Se ha dicho muchas veces que los mexicanos llevamos un pequeño priísta dentro. La frase alude a hábitos arraigados en la vida pública y privada. Quienes dieron por extinguido al PRI quizá confundieron su declive electoral con la desaparición de su cultura política: el partido perdió poder y militantes, pero varias de sus prácticas reaparecen bajo otros colores.
El 29 de mayo de 2020 circuló en redes sociales un video de una reunión celebrada en febrero de ese año. Ante la Junta de Coordinación Política, Beatriz Paredes Rangel pidió mayor cooperación y advirtió contra el regreso de prácticas autoritarias.
Lo significativo de su intervención fue que identificó ese riesgo con el partido que gobernó el país durante más de siete décadas. Paredes habló de «la restauración del modo priísta de conducir el país» y concluyó con una advertencia incómoda: «Todos llevamos un pequeño priísta dentro».
El señalamiento cobraba relevancia precisamente por venir de una militante del PRI. Para amplios sectores de la sociedad, el tricolor quedó asociado al autoritarismo, la corrupción y el fraude electoral.

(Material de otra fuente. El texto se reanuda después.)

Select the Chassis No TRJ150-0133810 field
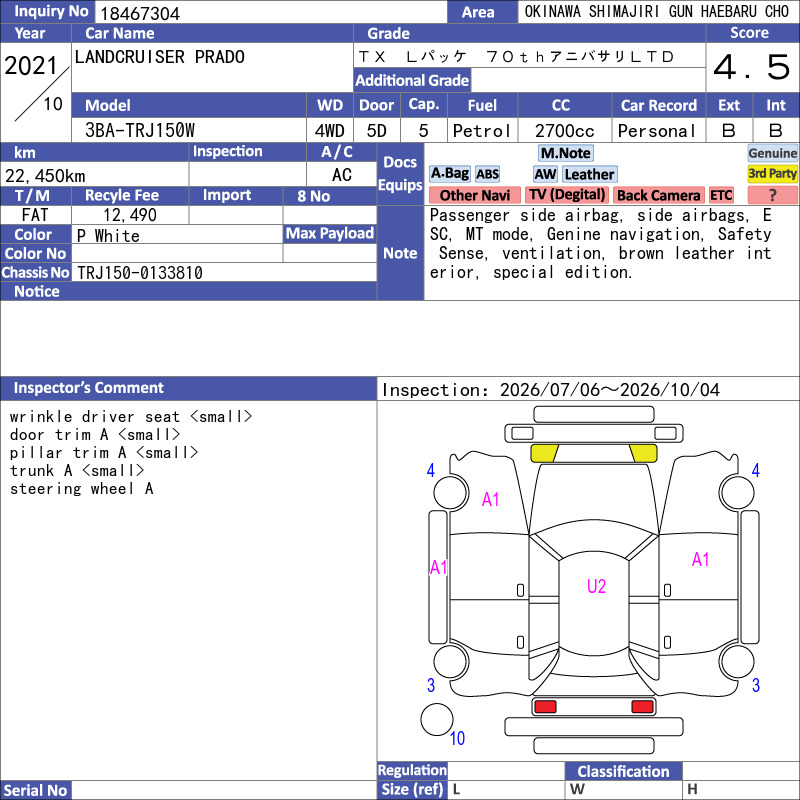This screenshot has height=800, width=800. [224, 273]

Esa reputación explica, al menos en parte, la derrota de 2018; no obstante, su influencia persiste en otros partidos y en amplios sectores sociales.

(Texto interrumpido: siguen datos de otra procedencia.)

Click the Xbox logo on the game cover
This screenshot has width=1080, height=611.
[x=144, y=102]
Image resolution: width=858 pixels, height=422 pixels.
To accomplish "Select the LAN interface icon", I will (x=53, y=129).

Felipe Calderón también sostuvo en su momento que los panistas llevaban un pequeño priísta dentro. La observación apunta a un problema más profundo que las siglas: el PRI no fue solo un partido, sino una cultura política. Normalizó prácticas como el nepotismo, el amiguismo, el influyentismo y el uso patrimonial del poder. De ahí frases que aún sobreviven en la memoria colectiva, como «el que no transa no avanza» o «¿qué hora es? La que usted diga, señor presidente».
El priísmo fue una forma de entender el servicio público y los liderazgos: una estructura que, con frecuencia, funcionó como oficina de colocación para burócratas que podían ocupar puestos decisivos sin que su preparación fuera el principal criterio. También mostró cómo un partido oficial podía conservar el poder mediante elecciones controladas y reglas diseñadas para favorecerlo.
Para sus críticos, aquel régimen se parecía más a una dictadura con urnas que a una democracia plena. Mario Vargas Llosa popularizó la expresión «dictadura perfecta» para describirlo. La fórmula convocaba a votar, pero el resultado parecía decidido de antemano.
La oposición tampoco quedó al margen de esa herencia. Varios de los principales líderes opositores de finales del siglo XX surgieron de las filas del tricolor, entre ellos Cuauhtémoc Cárdenas y Andrés Manuel López Obrador. Incluso el PAN contó entre sus fundadores con Manuel Gómez Morin, quien había colaborado en el gobierno de Plutarco Elías Calles, fundador del PNR, antecedente del PRI.
El partido también consolidó redes de clientelismo político. Durante décadas, sectores empobrecidos recibieron despensas, apoyos, créditos, becas y subsidios que, en vez de traducirse necesariamente en movilidad social, podían convertirse en mecanismos de dependencia electoral. La ayuda pública dejaba de ser un derecho y se volvía una moneda política.
También merece atención la manera de «ganar» elecciones. Cuando la represión abierta y el amedrentamiento encontraron mayores límites en una ciudadanía más vigilante, se recurrió a métodos cada vez más sofisticados: la operación tamal, el ratón loco, el carrusel, la compra de representantes y funcionarios de casilla, el robo de urnas, las caídas del sistema y los colegios electorales que se autocalificaban para cerrar el paso a la oposición.
El PRI fue, además, una escuela de cuadros políticos. Todos los partidos mexicanos han incorporado a antiguos priístas, junto con las habilidades y vicios que adquirieron en esa estructura. La composición del gabinete de Andrés Manuel López Obrador en 2018 ilustraba esa continuidad: varios de sus integrantes habían pasado por el tricolor; algo similar ocurre con el actual gobierno de Claudia Shainbaum.
La paradoja de 2018 fue que el voto de castigo contra el viejo partido llevó a la Presidencia a un político formado durante años en sus filas. La crítica no consiste en afirmar que toda decisión del gobierno de López Obrador reprodujera al PRI, sino en observar rasgos preocupantes: la concentración de decisiones, la descalificación de contrapesos y el uso político de la lealtad. El priísmo no desaparece cuando pierde una elección; sobrevive cuando la ciudadanía tolera que el poder se ejerza sin límites.